Saved data entries
----------------
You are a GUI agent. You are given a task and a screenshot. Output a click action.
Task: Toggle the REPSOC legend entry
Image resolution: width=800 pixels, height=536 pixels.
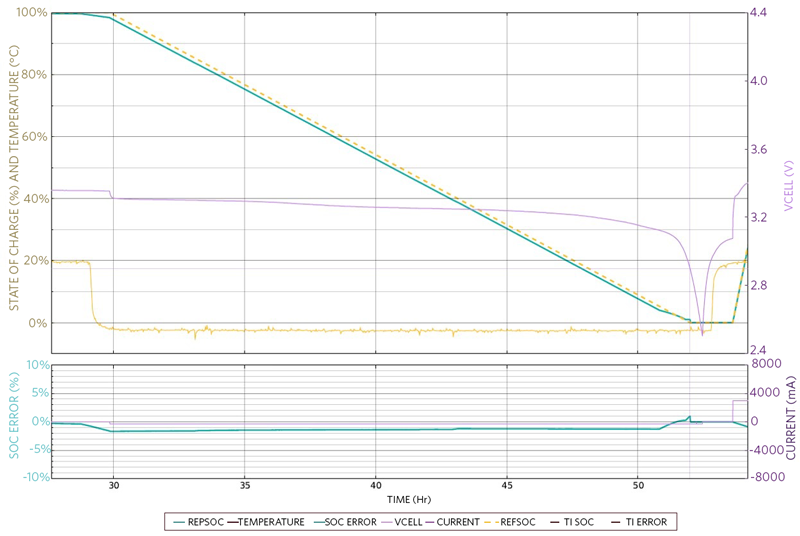198,522
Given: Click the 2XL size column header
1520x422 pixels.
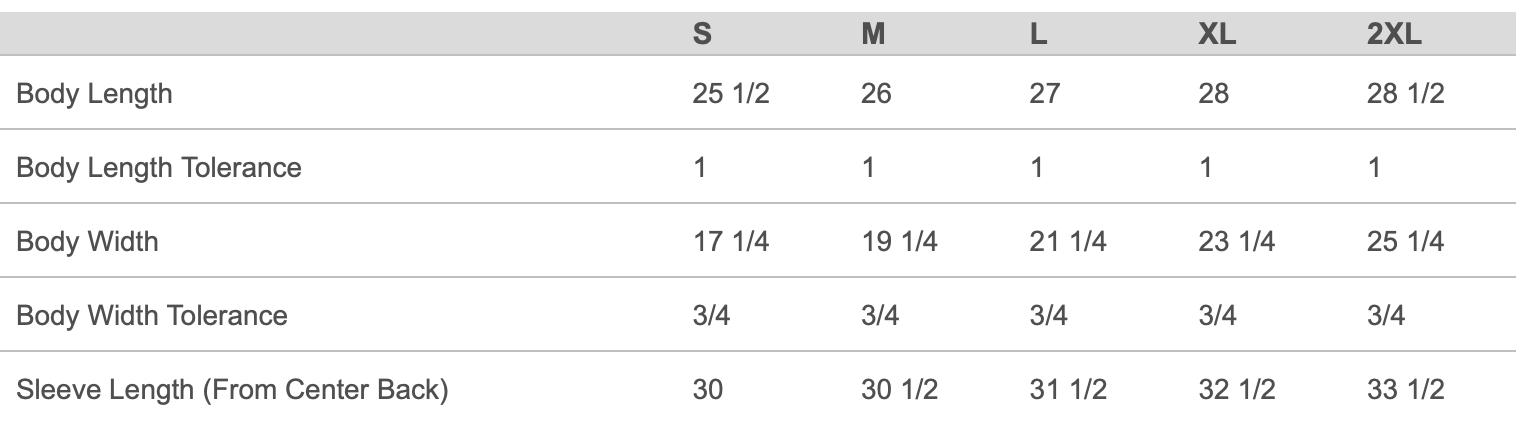Looking at the screenshot, I should coord(1394,34).
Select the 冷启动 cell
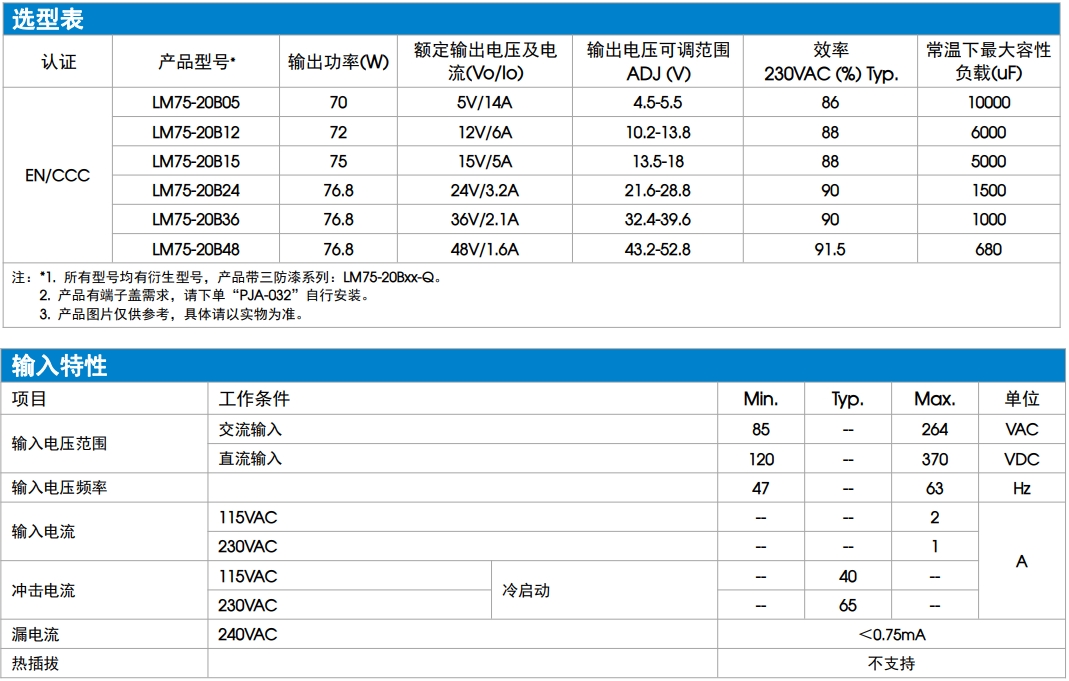This screenshot has height=681, width=1069. [526, 591]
----------------
--- Your instructions ---
Once you reach the line containing "Image resolution: width=800", print it and every line after it exactly, through the end of the entries, without any pictures.

--- Result ---
Image resolution: width=800 pixels, height=536 pixels.
198,522
Given: Click the 2XL size column header
1520x422 pixels.
Looking at the screenshot, I should coord(1394,34).
Select the 冷启动 cell
This screenshot has height=681, width=1069. [526, 591]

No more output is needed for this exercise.